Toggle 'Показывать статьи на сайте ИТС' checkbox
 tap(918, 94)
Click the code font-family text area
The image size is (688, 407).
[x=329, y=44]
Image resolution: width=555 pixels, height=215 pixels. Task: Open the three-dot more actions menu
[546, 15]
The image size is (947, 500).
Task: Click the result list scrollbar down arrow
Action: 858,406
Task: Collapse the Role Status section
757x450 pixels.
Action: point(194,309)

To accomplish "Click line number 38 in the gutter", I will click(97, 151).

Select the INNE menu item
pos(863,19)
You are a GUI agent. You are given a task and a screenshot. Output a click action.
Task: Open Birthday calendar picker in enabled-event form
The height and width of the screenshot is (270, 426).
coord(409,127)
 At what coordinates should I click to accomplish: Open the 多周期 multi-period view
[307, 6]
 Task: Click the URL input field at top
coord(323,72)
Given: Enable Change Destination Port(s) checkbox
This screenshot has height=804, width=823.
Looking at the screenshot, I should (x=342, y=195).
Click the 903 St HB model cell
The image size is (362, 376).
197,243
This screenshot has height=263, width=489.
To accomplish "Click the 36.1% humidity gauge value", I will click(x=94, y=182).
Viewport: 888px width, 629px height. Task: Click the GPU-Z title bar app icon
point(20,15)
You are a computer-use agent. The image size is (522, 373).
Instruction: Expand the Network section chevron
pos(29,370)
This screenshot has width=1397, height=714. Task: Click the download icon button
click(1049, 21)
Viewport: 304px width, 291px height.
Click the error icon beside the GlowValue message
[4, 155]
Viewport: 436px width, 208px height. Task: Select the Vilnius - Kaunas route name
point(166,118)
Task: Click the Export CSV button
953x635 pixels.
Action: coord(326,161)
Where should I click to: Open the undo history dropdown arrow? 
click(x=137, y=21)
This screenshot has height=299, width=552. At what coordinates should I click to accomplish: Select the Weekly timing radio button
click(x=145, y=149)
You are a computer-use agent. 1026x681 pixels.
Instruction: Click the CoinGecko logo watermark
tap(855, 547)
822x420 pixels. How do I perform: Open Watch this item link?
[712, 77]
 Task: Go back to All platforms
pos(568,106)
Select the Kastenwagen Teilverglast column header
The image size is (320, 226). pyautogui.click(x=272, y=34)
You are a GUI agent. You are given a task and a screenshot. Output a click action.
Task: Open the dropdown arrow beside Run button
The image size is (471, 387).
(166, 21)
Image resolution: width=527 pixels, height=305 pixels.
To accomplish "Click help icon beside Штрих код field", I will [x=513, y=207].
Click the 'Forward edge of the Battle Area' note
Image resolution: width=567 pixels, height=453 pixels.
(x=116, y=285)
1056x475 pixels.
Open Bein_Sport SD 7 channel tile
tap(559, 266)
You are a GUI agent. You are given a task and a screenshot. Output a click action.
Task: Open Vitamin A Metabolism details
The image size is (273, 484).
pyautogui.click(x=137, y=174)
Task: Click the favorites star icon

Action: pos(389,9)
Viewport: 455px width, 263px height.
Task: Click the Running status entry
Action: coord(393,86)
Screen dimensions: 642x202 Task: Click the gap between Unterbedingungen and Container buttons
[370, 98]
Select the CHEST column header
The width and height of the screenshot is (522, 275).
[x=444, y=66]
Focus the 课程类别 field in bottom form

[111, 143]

------------------------------

▶ [GOAL]:
Retype every one of the entries above, line for line, with no changes.

▶ [PROBLEM SOLUTION]:
Toggle 'Показывать статьи на сайте ИТС' checkbox
 tap(918, 94)
Click the code font-family text area
The image size is (688, 407).
[x=329, y=44]
Image resolution: width=555 pixels, height=215 pixels. Task: Open the three-dot more actions menu
[546, 15]
The image size is (947, 500).
Task: Click the result list scrollbar down arrow
Action: 858,406
Task: Collapse the Role Status section
757x450 pixels.
Action: point(194,309)

To accomplish "Click line number 38 in the gutter", I will click(97, 151).

Select the INNE menu item
pos(863,19)
You are a GUI agent. You are given a task and a screenshot. Output a click action.
Task: Open Birthday calendar picker in enabled-event form
The height and width of the screenshot is (270, 426).
coord(409,127)
 At what coordinates should I click to accomplish: Open the 多周期 multi-period view
[307, 6]
 Task: Click the URL input field at top
coord(323,72)
Given: Enable Change Destination Port(s) checkbox
This screenshot has height=804, width=823.
Looking at the screenshot, I should (x=342, y=195).
Click the 903 St HB model cell
The image size is (362, 376).
197,243
This screenshot has height=263, width=489.
To accomplish "Click the 36.1% humidity gauge value", I will click(x=94, y=182).
Viewport: 888px width, 629px height. Task: Click the GPU-Z title bar app icon
point(20,15)
You are a computer-use agent. The image size is (522, 373).
Instruction: Expand the Network section chevron
pos(29,370)
This screenshot has width=1397, height=714. Task: Click the download icon button
click(1049, 21)
Viewport: 304px width, 291px height.
Click the error icon beside the GlowValue message
[4, 155]
Viewport: 436px width, 208px height. Task: Select the Vilnius - Kaunas route name
point(166,118)
Task: Click the Export CSV button
953x635 pixels.
Action: coord(326,161)
Where should I click to: Open the undo history dropdown arrow? 
click(x=137, y=21)
This screenshot has height=299, width=552. At what coordinates should I click to accomplish: Select the Weekly timing radio button
click(x=145, y=149)
You are a computer-use agent. 1026x681 pixels.
Instruction: Click the CoinGecko logo watermark
tap(855, 547)
822x420 pixels. How do I perform: Open Watch this item link?
[712, 77]
 Task: Go back to All platforms
pos(568,106)
Select the Kastenwagen Teilverglast column header
The image size is (320, 226). pyautogui.click(x=272, y=34)
You are a GUI agent. You are given a task and a screenshot. Output a click action.
Task: Open the dropdown arrow beside Run button
The image size is (471, 387).
(166, 21)
Image resolution: width=527 pixels, height=305 pixels.
To accomplish "Click help icon beside Штрих код field", I will [x=513, y=207].
Click the 'Forward edge of the Battle Area' note
Image resolution: width=567 pixels, height=453 pixels.
(x=116, y=285)
1056x475 pixels.
Open Bein_Sport SD 7 channel tile
tap(559, 266)
You are a GUI agent. You are given a task and a screenshot. Output a click action.
Task: Open Vitamin A Metabolism details
The image size is (273, 484).
pyautogui.click(x=137, y=174)
Task: Click the favorites star icon

Action: pos(389,9)
Viewport: 455px width, 263px height.
Task: Click the Running status entry
Action: coord(393,86)
Screen dimensions: 642x202 Task: Click the gap between Unterbedingungen and Container buttons
[370, 98]
Select the CHEST column header
The width and height of the screenshot is (522, 275).
[x=444, y=66]
Focus the 课程类别 field in bottom form

[111, 143]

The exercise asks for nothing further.